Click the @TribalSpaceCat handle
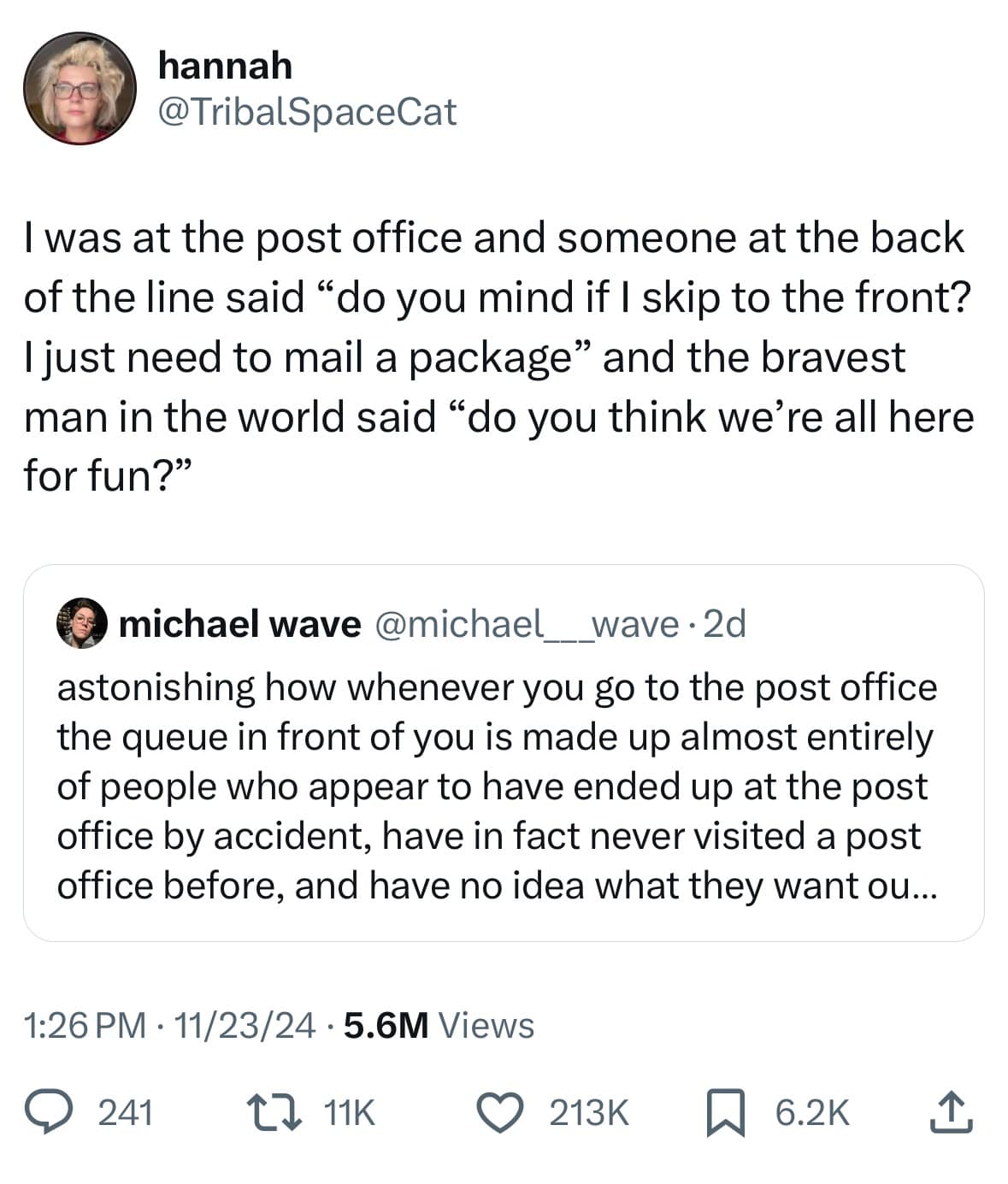 tap(306, 112)
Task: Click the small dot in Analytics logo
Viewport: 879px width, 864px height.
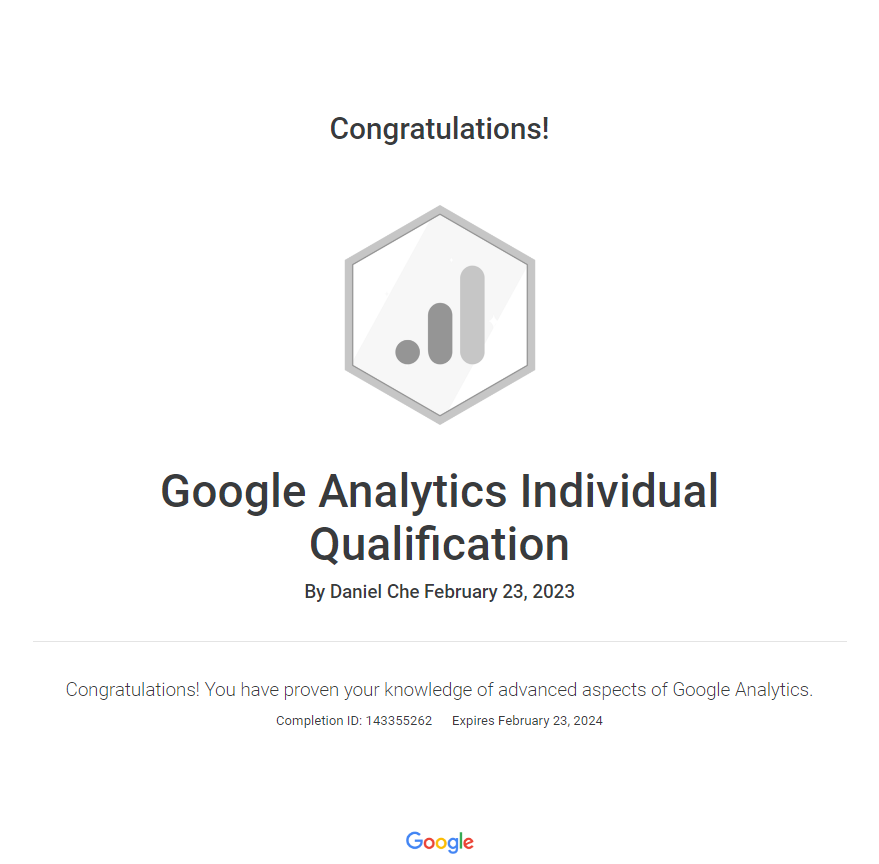Action: 407,351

------------------------------------

### INSTRUCTIONS FOR THE TASK
Only the lines from the one holding "Task: Click the small dot in Analytics logo" through the end of the data are to be printed, exactly as they stand and with no pictures.

### RESPONSE TO THIS TASK
Task: Click the small dot in Analytics logo
Viewport: 879px width, 864px height.
Action: 407,351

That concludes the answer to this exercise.